** Opening Given data block **
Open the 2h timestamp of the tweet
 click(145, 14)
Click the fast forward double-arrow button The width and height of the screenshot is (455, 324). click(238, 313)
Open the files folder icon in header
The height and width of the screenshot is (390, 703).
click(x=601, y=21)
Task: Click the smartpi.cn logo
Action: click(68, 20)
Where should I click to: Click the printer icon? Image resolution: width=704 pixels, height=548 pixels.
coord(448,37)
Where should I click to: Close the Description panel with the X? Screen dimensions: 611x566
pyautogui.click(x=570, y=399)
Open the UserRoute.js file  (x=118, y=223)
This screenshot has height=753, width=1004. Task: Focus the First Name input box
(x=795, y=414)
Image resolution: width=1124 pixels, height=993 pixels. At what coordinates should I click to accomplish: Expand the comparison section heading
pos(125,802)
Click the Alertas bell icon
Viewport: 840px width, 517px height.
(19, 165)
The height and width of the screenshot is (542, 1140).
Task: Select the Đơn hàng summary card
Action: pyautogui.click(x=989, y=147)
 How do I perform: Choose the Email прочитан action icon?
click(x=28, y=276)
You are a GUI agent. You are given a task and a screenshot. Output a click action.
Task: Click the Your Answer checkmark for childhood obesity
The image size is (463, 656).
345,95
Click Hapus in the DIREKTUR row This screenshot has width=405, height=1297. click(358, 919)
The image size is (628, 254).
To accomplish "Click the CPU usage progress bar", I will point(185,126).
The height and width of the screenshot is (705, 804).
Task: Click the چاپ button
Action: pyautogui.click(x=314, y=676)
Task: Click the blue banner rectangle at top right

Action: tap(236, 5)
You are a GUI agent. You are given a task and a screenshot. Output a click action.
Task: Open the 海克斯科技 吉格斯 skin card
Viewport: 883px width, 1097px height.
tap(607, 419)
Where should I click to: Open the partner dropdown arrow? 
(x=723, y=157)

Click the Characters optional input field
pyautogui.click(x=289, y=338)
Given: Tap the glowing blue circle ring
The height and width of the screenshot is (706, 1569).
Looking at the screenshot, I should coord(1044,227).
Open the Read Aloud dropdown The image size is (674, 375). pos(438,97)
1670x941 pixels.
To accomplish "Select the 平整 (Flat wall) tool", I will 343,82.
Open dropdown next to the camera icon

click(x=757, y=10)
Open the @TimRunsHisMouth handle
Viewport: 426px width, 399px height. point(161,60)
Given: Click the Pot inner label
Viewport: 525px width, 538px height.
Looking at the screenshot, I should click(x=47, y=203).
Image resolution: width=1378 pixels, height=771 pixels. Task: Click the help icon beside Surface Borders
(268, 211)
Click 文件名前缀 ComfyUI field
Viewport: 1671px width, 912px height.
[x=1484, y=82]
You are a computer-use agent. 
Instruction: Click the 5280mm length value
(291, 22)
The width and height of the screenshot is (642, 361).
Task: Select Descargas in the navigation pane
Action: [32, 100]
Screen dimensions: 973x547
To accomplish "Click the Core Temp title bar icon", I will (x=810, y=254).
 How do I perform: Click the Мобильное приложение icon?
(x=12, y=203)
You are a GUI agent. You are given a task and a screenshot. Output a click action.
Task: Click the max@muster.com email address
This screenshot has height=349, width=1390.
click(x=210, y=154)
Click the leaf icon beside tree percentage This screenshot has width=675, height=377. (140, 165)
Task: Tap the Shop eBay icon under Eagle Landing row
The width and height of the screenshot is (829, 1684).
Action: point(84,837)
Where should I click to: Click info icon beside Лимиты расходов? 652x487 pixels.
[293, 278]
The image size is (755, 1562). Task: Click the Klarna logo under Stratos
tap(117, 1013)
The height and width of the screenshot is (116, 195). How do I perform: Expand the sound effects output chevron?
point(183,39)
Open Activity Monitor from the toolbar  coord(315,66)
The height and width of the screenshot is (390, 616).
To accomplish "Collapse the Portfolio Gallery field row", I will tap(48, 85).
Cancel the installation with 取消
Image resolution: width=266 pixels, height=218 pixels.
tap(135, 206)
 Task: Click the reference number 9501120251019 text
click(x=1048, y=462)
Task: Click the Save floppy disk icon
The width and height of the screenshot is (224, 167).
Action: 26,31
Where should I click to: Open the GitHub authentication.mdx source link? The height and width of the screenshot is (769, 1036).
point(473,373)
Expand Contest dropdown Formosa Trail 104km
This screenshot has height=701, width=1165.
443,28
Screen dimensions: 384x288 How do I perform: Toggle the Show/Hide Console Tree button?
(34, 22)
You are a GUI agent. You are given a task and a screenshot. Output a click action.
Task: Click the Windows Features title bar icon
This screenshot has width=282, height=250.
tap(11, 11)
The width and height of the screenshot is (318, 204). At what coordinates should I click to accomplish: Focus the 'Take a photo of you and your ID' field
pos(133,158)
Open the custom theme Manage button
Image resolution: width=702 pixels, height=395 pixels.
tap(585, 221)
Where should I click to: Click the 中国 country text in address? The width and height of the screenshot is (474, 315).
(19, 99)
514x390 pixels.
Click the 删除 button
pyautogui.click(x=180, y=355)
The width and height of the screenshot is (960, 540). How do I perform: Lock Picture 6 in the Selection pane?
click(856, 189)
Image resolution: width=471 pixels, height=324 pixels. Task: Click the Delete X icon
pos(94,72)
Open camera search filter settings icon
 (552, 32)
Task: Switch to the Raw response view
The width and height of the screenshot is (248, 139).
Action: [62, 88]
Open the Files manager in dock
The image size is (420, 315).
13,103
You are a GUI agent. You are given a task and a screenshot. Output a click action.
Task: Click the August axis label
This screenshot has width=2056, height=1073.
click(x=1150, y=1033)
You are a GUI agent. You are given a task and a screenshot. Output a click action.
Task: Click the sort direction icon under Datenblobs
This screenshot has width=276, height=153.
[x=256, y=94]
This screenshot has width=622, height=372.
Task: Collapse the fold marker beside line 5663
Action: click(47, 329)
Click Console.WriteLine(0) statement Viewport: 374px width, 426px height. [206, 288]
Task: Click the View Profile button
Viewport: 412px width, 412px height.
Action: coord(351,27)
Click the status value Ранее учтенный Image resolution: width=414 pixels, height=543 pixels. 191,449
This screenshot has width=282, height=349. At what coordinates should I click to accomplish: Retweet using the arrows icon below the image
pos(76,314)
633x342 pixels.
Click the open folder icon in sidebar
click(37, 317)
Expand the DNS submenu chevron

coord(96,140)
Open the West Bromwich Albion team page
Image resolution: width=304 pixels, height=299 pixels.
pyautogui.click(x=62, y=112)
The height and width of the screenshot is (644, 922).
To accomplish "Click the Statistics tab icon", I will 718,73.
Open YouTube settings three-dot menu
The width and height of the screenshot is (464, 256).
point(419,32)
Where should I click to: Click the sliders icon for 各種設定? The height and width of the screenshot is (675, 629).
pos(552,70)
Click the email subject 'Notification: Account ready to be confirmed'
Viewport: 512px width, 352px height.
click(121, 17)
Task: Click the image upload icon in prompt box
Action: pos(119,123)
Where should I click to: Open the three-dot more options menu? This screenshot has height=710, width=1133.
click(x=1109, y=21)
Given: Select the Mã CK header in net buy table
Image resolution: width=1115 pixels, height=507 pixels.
** Closing Given data block **
What you have to do:
Your answer should consist of the lines from the line with "Image resolution: width=1378" to the line with "You are a computer-use agent." above, repeated exactly, both ends included.

Reply:
Image resolution: width=1378 pixels, height=771 pixels. Task: Click the help icon beside Surface Borders
(268, 211)
Click 文件名前缀 ComfyUI field
Viewport: 1671px width, 912px height.
[x=1484, y=82]
You are a computer-use agent. 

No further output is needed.